**Kerjakan berikut ini**
1. Salin kata demi kata bagian kutipan tentang pertambangan di Kalbar yang dibuka dengan kata-kata "Sebagai contoh, setelah" dan ditutup dengan "lahan pasca tambang.".
2. Jawab pertanyaan berikut berdasarkan kutipan tentang pertambangan di Kalbar.
(a) Dari berapa perusahaan pertambangan yang wajib melakukan reklamasi pasca tambang, berapa yang benar-benar melakukannya?
(b) Siapa penyelenggara Seminar Reklamasi Tambang pada 15 Desember 2018?
(c) Menurut Sutarmidji, melalui apa seharusnya harga bahan tambang ditentukan?
3. Teruskan kutipan tentang pertambangan di Kalbar, dimulai sesudah kalimat terakhirnya.

Namun, Midji turut mengakui kendala Kalbar untuk prosesing
tambang misalnya bauksit menjadi aluminium memerlukan daya listrik yang besar.
Meski demikian, Sutarmidji menagih komitmen investasi yaitu pembangunan
smelter perusahaan tambang yang mendapatkan kelonggaran kebijakan ekspor. Hal ini
dimaksudkannya agar dapat memberi dampak ekonomi secara signifikan di Kalbar. Hal
ini juga diperparah dengan nihilnya pembangunan smelter di Kalbar.
“Janji pembangunan smelter itukan sudah sangat lama. Kita
harus tegas saja. Kalau memang mereka (perusahaan) dalam waktu tertentu tidak
mampu, jangan diberi konsesi untuk mengekspor,” tegasnya.
“Kemudian dari sisi pendapatan, bahan tambang yang diekspor
seperti bauksit itu sepertinya dibeli atau dikirim ke pabrik induk mereka,
sehingga mereka yang menentukan harga. Harusnya melalui bursa komoditi,
sehingga harga ditentukan melalui bursa komoditi, jadi kita tidak diakali. Bisa
saja bauksit 1 ton seharga 120, tapi mereka misalnya beli disana hanya 40,
bayangkan betapa besarnya kita merugi, itu yang harus diperhatikan oleh
pemerintah pusat,” timpalnya.
Kemudian, lanjut Midji, pembagian untuk daerah sesuai atau
tidak dengan tanggungjawab yang harus perusahaan laksanakan kedepan, misalnya dampak
dari pertambangan itu.
“Karena dampaknya besar, dari 262 perusahaan pertambangan
yang wajib melakukan reklamasi pasca tambang ternyata hanya 2 yang melakukan,
itu harus ditindak,” tegasnya.
Bahkan Sutarmidji sempat berujar pada Seminar Reklamasi
Tambang yang digelar Perhapi Kalbar pada 15 Desember 2018 lalu bahwa belum ada
perusahaan di Kalimantan Barat yang melakukan reklamasi sesuai standar.
Menurutnya, selama ini proses reklamasi yang dilaksanakan perusahaan masih
dengan cara konvensional.
Sebagai contoh, setelah menghilangkan tanah pucuk akibat
galian tambang bauksit, aktivitas reklamasi yang dilakukan hanya sekedar
penataan lahan dan revegetasi dengan tingkat keberhasilan nyaris 0 persen tanpa
menyentuh akar permasalahan berupa remediasi lahan pasca tambang.

**Baris entri**
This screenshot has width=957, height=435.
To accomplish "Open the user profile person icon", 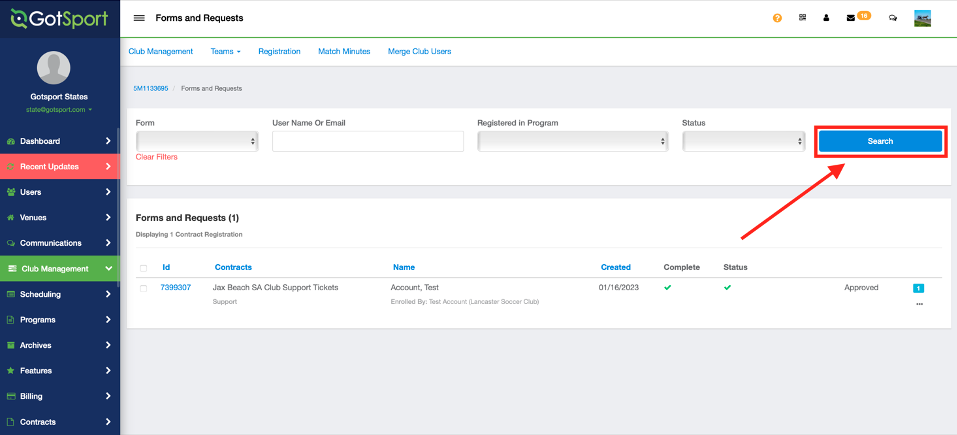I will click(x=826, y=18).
...
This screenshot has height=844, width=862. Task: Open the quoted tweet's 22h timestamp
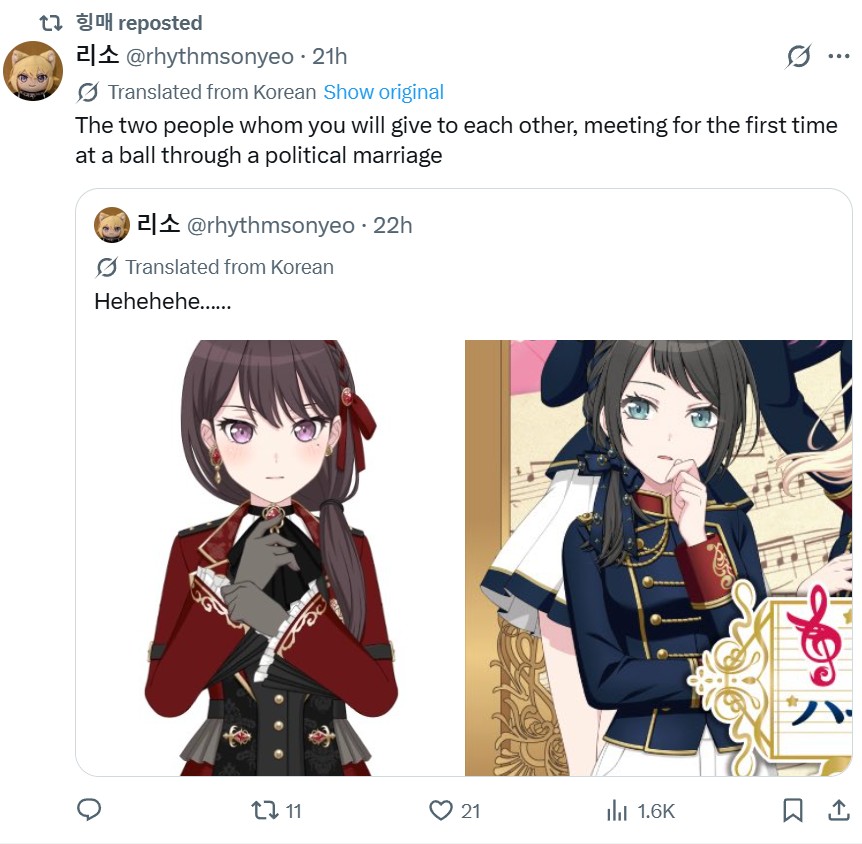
--
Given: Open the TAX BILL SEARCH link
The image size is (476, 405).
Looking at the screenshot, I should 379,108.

**Jawaban**
1.
Sebagai contoh, setelah menghilangkan tanah pucuk akibat
galian tambang bauksit, aktivitas reklamasi yang dilakukan hanya sekedar
penataan lahan dan revegetasi dengan tingkat keberhasilan nyaris 0 persen tanpa
menyentuh akar permasalahan berupa remediasi lahan pasca tambang.

2.
(a) Dari 262 perusahaan, hanya 2 yang melakukannya.
(b) Perhapi Kalbar.
(c) Melalui bursa komoditi.

3.
Padahal lahan merupakan modal produksi masyarakat desa yang
utama. Jika lahan pasca tambang tidak diremediasi kembali, maka berdampak pada
hilangnya potensi penggunaan lahan untuk aktivitas produktif masyarakat di luar
tambang.
Dirinya juga mengaku prihatin dengan kondisi masyarakat di
sekitar perusahaan tambang yang hidup dalam kubangan kemiskinan.
“Ada 1600-an desa tertinggal dan sangat tertinggal di Kalbar
ini. Padahal desa-desa itu sebagian juga berada di kawasan dekat pertambangan.
Ada tambang di desa itu saja masih tertinggal, apalagi jika tidak ada,” tukas
Midji.
Untuk itu, orang nomor satu di Bumi Tanjungpura itu akan
menyurati Kementerian ESDM dalam waktu dekat, untuk bersama-sama dengan
pemerintah provinsi melakukan evaluasi menyeluruh terhadap kemajuan pembangunan
smelter di Kalbar.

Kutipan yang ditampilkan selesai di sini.